Pembroke Man Sentenced for Tax Evasion

For Immediate Release
U.S. Attorney's Office, District of Massachusetts

A Pembroke, Mass., man was sentenced today in U.S. District Court in Boston in connection with failing to pay taxes on more than $1.1 million he earned as a carpenter from 1998 to 2006. 

Theodore Hammond, Jr., 61, was sentenced by U.S. District Judge F. Dennis Saylor IV to six months in prison, one year of supervised release and ordered to pay the IRS restitution of $406,458. Hammond pleaded guilty in July 2015 to two counts of tax evasion and seven counts of subscribing to false tax returns.  

Hammond was a self-employed carpenter for many years.  From1998 to 2006, he earned $1.1 million, but failed to timely file federal income tax returns and, when he did file, he falsely reported zero income.

At sentencing, Hammond argued that he had based his conduct on information he learned from tax-defier websites, lectures, and books, such as those promoted by Irwin Schiff, who wrote The Great Income Tax Hoax: Why You Can Immediately Stop Paying This Illegally Enforced Tax, and Peter Hendrickson, who wrote Cracking the Code: The Fascinating Truth About Taxation in America.  Judge Saylor noted the importance of deterring others from believing the misguided and misleading theories promoted by individuals such as Schiff and Hendrickson, both of whom served federal prison sentences.

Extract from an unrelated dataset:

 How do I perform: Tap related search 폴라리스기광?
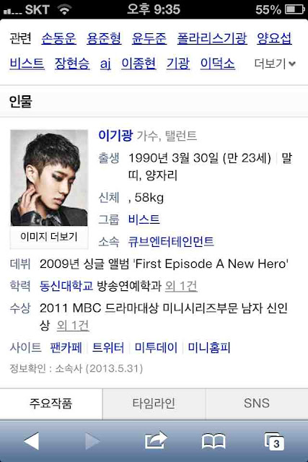point(212,38)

United States Attorney Carmen M. Ortiz; William P. Offord, Special Agent in Charge of the Internal Revenue Service’s Criminal Investigation in Boston; and Robert E. O’Malley, Special Agent in Charge of the Treasury Inspector General for Tax Administration, New York Field Division, made the announcement today.  The case was prosecuted by Assistant U.S. Attorneys Sandra S. Bower of Ortiz’s Economic Crimes Unit and Christine Wichers of Ortiz’s Civil Division.